There are also some "instant" home techniques that are being developed for emergency structures and for underdeveloped nations. Inflate a home or home segment shell and then spray on special concrete..deflate the support shell after drying.

You can make things cheap or cheaper and there are times when it is worthwhile to get the savings. There are tradeoffs.

Molecular manufacturing will radically change the tradeoffs. Todays nanotech is changing the costs of some things and enabling new stuff too but it is mainly in the area of new polymers/nanotube mixes that might be in military applications or in electronics. Nanotube hybrid memories coming perhaps in 2006. Nanotube TVs coming soon. Todays nanotech may be successful with solar cells or in enabling even larger and more efficient windmills and turbines.
As Mike Treder was noting though Molecular Manufacturing is different from todays nanotech..and even the impactful capabilities that are introduced over the next few years from this nanotech capability is radically different from what MM will enable. However, MM is still not actually here yet and crnano point is that when it is the effects will be large and rapid.

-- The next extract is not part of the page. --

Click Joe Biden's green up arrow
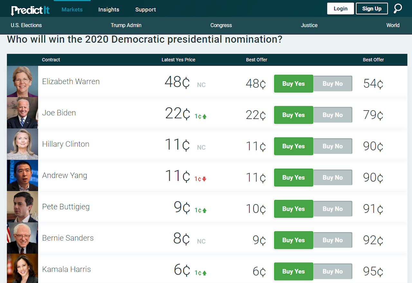The width and height of the screenshot is (412, 283). (204, 117)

Thank you, Brian. I fully understand that MM is radically different, but perhaps I should have said that there is no marketable product.
You rightly point that todays nanotech will be used for military or electronic applications (such as solar panels). But while that in itself will already scare some people (fears of supersoldiers and so on), it is of course peanuts.
Suppose CRN would develop, say, a cream for longterm hair removal. Personally I dislike shaving and it would be nice to get rid of it for an entire week or even a month. This is beyond the capabilities of todays cosmetics. Suppose that it could be done by MM. In my view this would (finally) put the idea on the market and alert policymakers. CRN can (and does) then point out that it won't be that innocent forever. For a short time - maybe long enough - you'd spread the illusion that MM's progress too is incremental.

Homes: I know of domes. But I meant so-called smart homes, which are eecofriendly and stuffed with domotica. Cheaper with new production methods. Transport: by adding hydrogen (via Green Car Congress and the Motortechnische Zeitschrift, october) to the fuel, the combustion engine will perform better. Surely someone will jump on that with a form of MM?

Overall point: no product = no attention. So what if MM brings us a Star Trek world (the 'Voyager' kind)? Yay!